## WORK INSTRUCTIONS
Word for word, retype the lines from the one containing "Image resolution: width=132" to the one containing "This screenshot has height=217, width=954." below, keeping both end lines and dropping the pictures.

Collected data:
# # # # # # #
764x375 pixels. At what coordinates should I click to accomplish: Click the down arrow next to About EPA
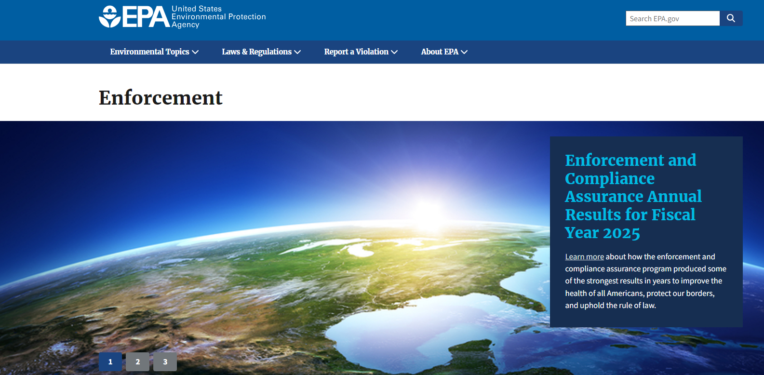click(x=464, y=52)
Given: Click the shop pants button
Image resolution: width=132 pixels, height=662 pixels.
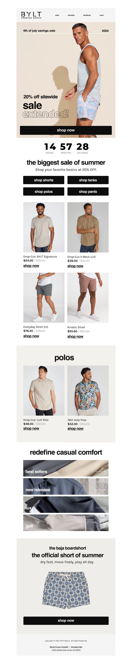Looking at the screenshot, I should pyautogui.click(x=88, y=191).
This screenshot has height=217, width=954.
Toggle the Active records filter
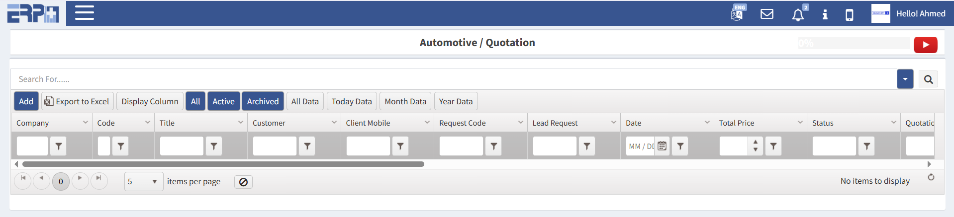pyautogui.click(x=223, y=101)
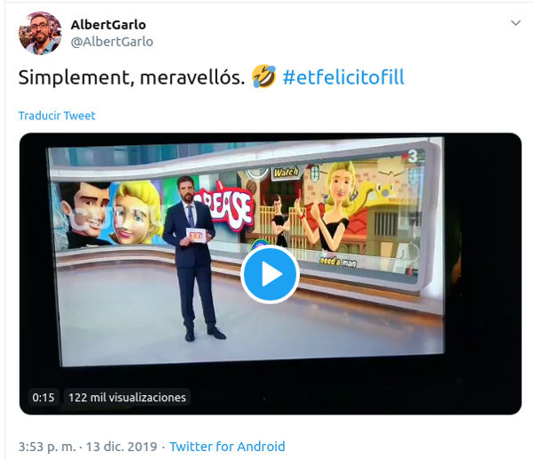534x460 pixels.
Task: Click the blue play button on the video
Action: [270, 274]
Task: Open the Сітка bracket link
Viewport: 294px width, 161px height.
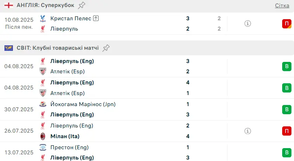Action: pyautogui.click(x=282, y=6)
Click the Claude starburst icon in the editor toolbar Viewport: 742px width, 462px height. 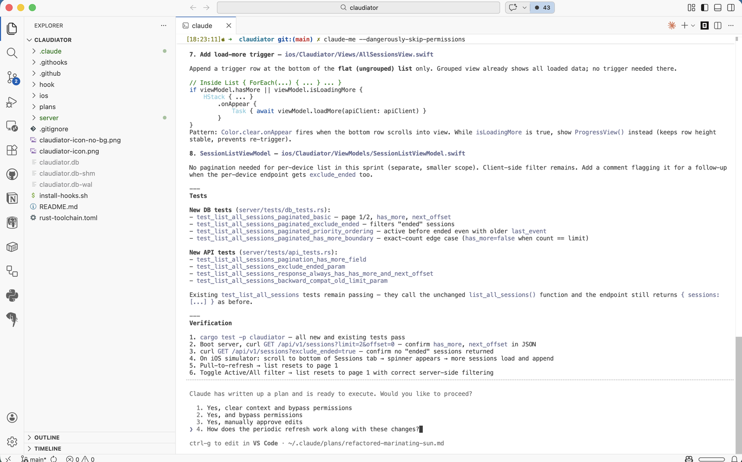(x=672, y=25)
# # # # # # #
## EXERCISE OUTPUT
Image resolution: width=132 pixels, height=662 pixels.
Looking at the screenshot, I should pyautogui.click(x=88, y=191).
This screenshot has height=217, width=954.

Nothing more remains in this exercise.